▶ [YOUR TASK]
Starting at the line containing "Instruction: Click France" and ending at the line containing "Task: Select first Top Games carousel dot", print every line of the material below exactly, both ends included, and stop there.

▶ [GIVEN INFORMATION]
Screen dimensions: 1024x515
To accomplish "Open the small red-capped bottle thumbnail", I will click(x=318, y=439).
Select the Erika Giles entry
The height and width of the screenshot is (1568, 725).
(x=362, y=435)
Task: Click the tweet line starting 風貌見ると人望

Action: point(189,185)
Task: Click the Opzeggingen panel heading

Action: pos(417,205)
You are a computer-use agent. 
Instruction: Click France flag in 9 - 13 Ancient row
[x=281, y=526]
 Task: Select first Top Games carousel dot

* * *

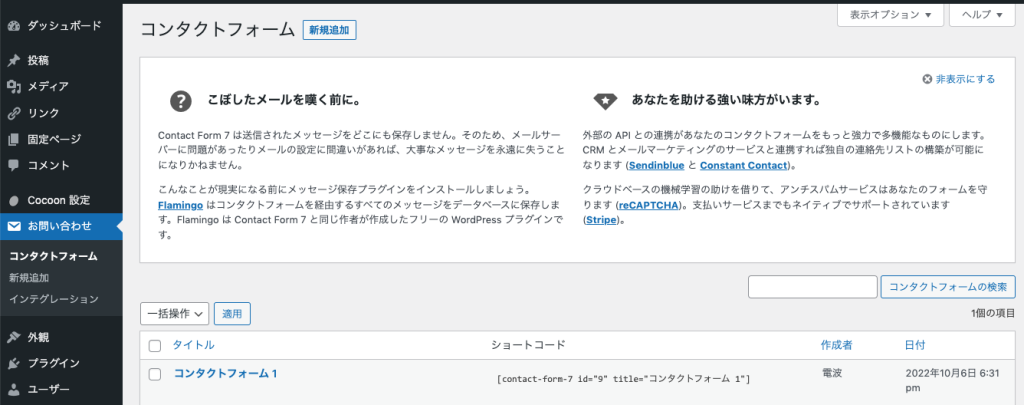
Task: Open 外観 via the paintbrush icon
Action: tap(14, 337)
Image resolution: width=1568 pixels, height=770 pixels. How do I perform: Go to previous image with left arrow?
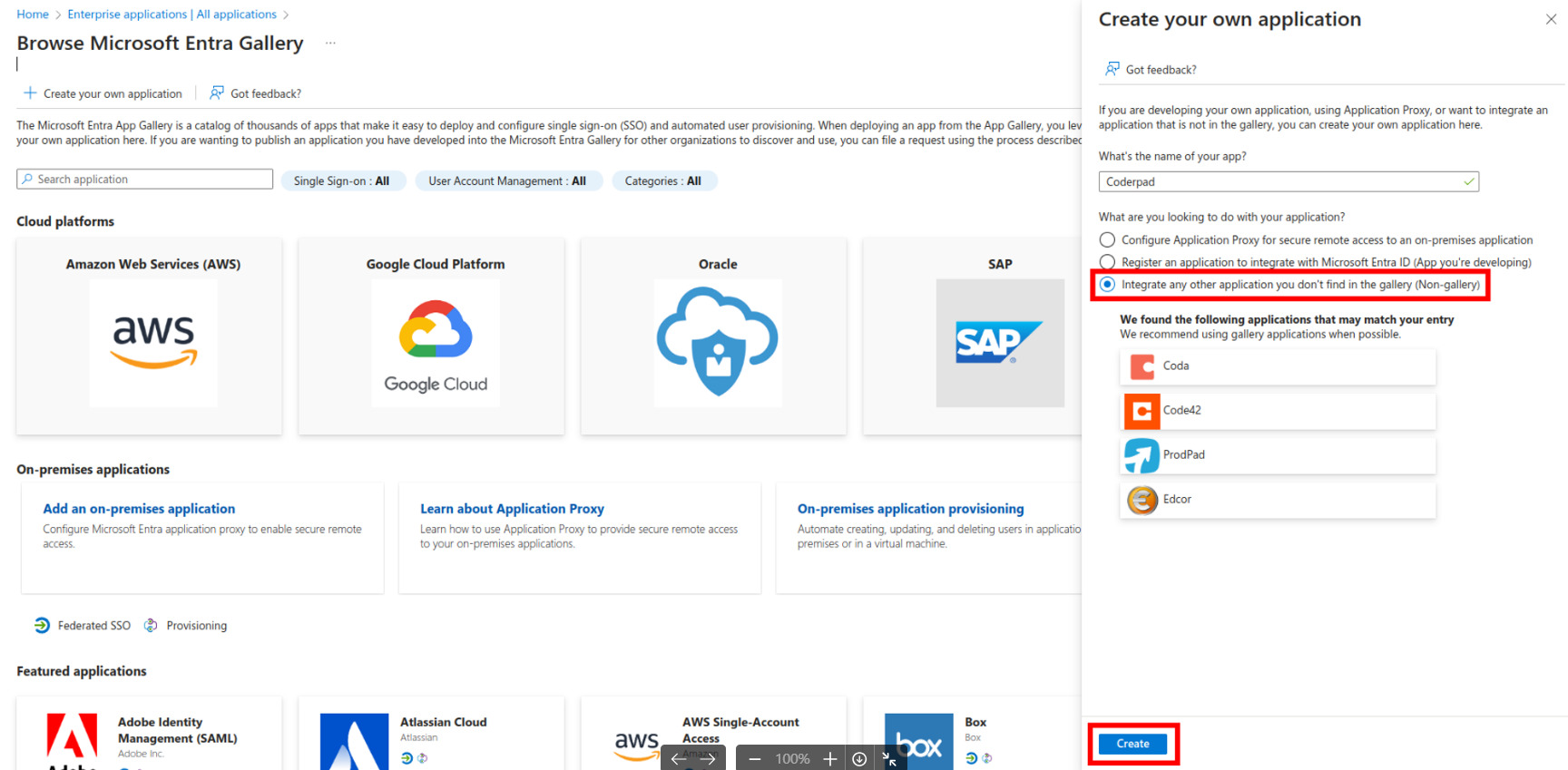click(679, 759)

* * *

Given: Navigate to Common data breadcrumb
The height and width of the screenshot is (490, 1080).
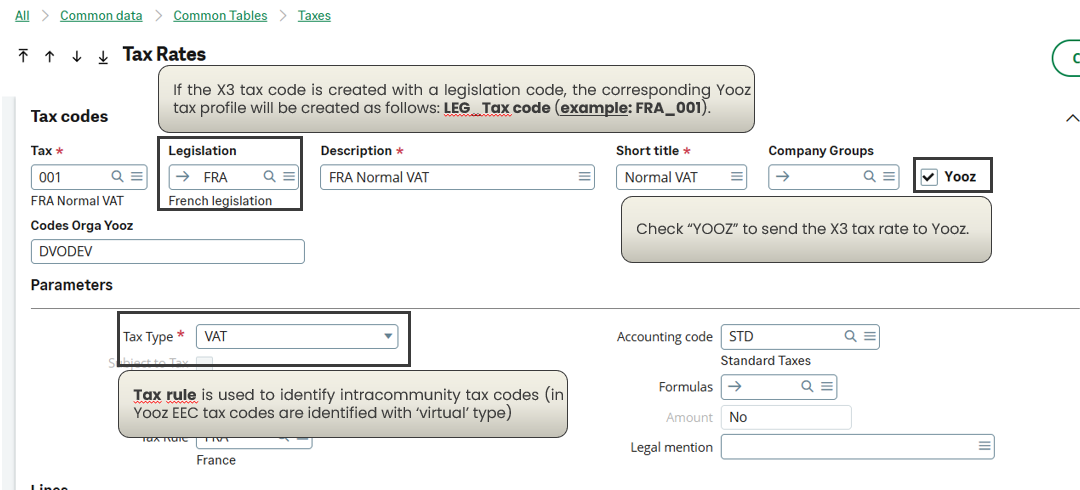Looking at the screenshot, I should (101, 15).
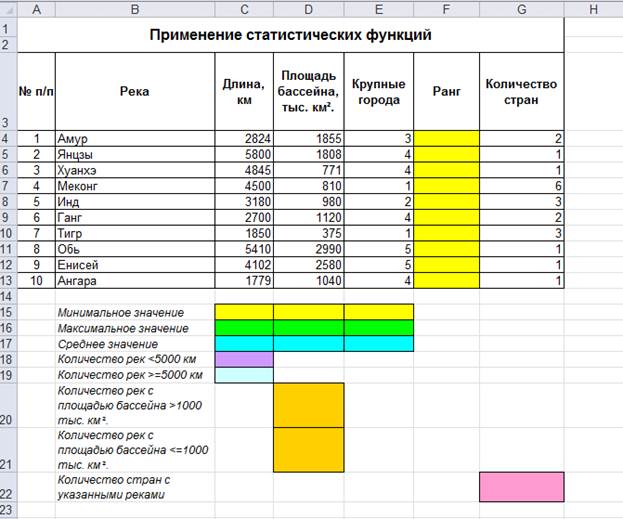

▶ [SOLUTION FOR THIS TASK]
Instruction: Click France flag in 9 - 13 Ancient row
[x=281, y=526]
 Task: Select first Top Games carousel dot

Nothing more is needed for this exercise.